The Blacktivist Facebook page is clear evidence that the Russian government sought to amplify and exploit racial strife in US politics. But strategic intent is not strategic impact. And the ease with which researchers can now assemble and visualize data on these influence operations can mask the difficulty in assessing what the numbers actually indicate. Some (likely significant) portion of Blacktivist’s shares, likes, and comments came from the IRA’s own click farmers in St. Petersburg. Those click farmers are densely clustered. They share, like, and comment on one another’s posts—pretend Ohioans promoting the content of pretend Michiganders, increasing exposure on the Facebook newsfeeds of pretend South Dakotans. But Russian click farmers do not cast ballots. They do not turn out to public hearings. When a separate IRA-backed account used Facebook to promote offline anti-immigration protests, it was hailed as proof of the dangers posed by these foreign disinformation operations. Yet it is also worth noting that barely anyone showed up to those offline protests.

But after offering that necessary grain of salt, because online disinformation campaigns may not directly alter voter behavior—contrary to Cadwalladr’s inflammatory rhetoric—Karpf also writes, “Much of the attention paid by researchers, journalists, and elected officials to online disinformation and propaganda has assumed that these disinformation campaigns are both large in scale and directly effective. This is a bad assumption, and it is an unnecessary assumption. We need not believe digital propaganda can ‘hack’ the minds of a fickle electorate to conclude that digital propaganda is a substantial threat to the stability of American democracy.” Read the whole thing, there’s more good stuff.
Related: Nearly 90% of the ads posted by the UK’s Conservative Party in the lead-up to today’s national election have been labeled as misleading, according to a leading fact-checking organization, First Draft’s Alastair Reid and Carlotta Dotto report.

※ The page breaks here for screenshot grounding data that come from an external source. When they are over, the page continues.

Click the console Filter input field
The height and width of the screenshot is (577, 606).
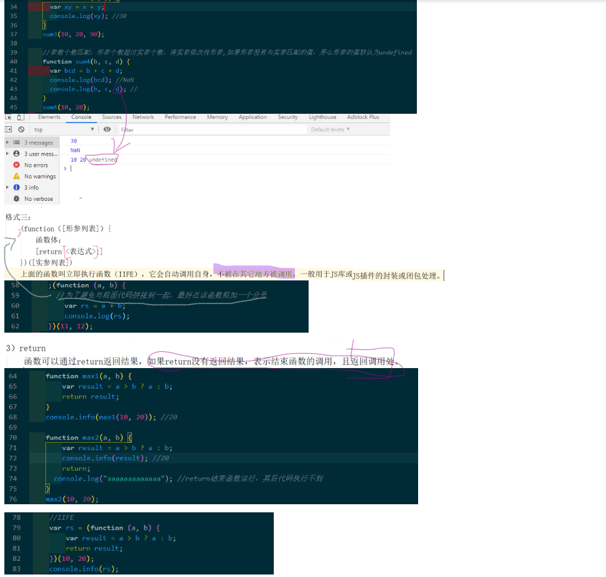click(213, 130)
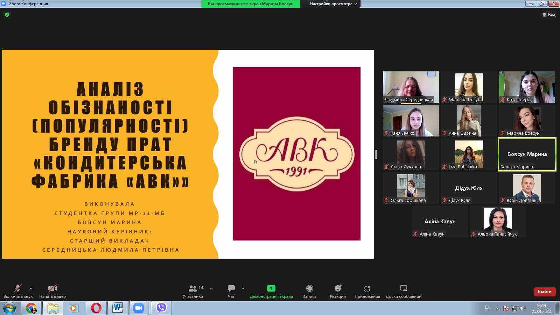Start recording with the Запись button
The image size is (560, 315).
click(309, 289)
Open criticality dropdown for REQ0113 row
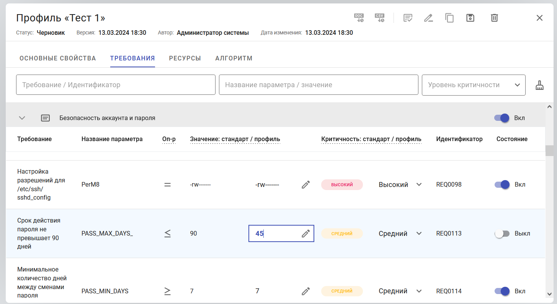This screenshot has height=304, width=557. click(400, 234)
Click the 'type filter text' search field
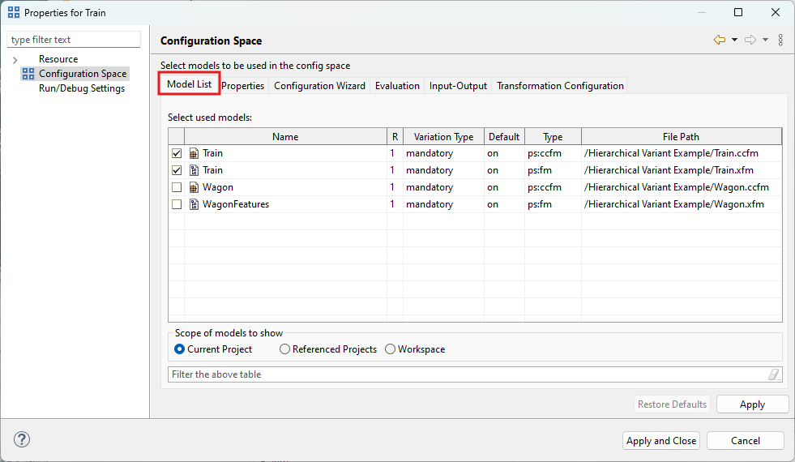The width and height of the screenshot is (795, 462). pyautogui.click(x=74, y=40)
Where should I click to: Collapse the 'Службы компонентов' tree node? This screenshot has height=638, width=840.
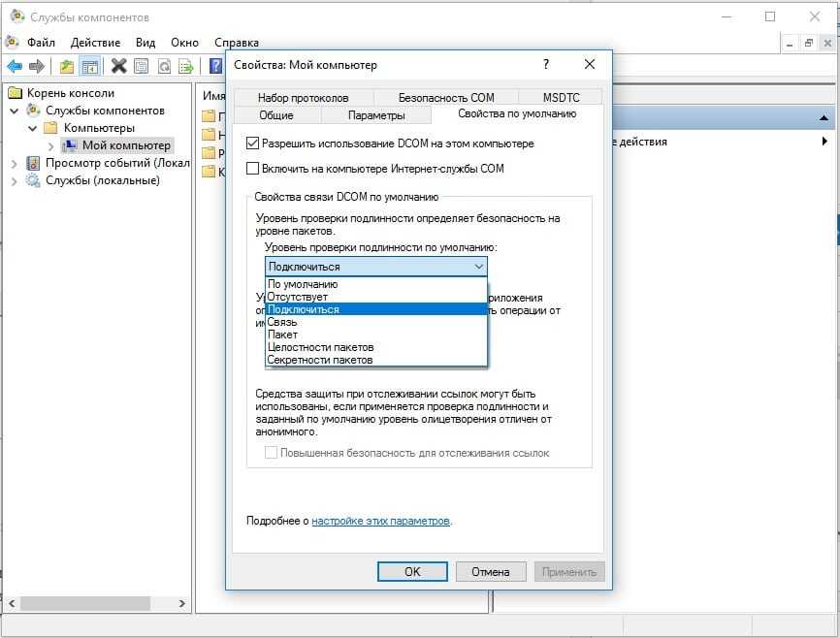pos(15,111)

The ads feature claims about the National Health Service and income tax cuts that Full Fact, an organization that Facebook works with for fact-checking (but not for political ads, remember!), has tagged as false or misleading.
A new research study finds that Facebook will change a campaign more when it tries to speak to people who don’t agree with it, than when they address people who do, Isaac Stanley-Becker writes for the Washington Post. Facebook responded that it is only showing ads to the people they will be most relevant to, but the researchers argue it is “wielding significant power over political discourse through its ad delivery algorithms without public accountability or scrutiny.”
YouTube has announced changes to its anti-harassment policies barring video makers from insulting others on the basis of their race, gender expression, or sexual orientation, Casey Newton reports for The Verge.
Not only is Alexa listening to you, humans working for Amazon spend a lot of time listening as well, with really creepy effects all around, Austin Carr, Matt Day, Sarah Frier, and Mark Gurman report for Bloomberg.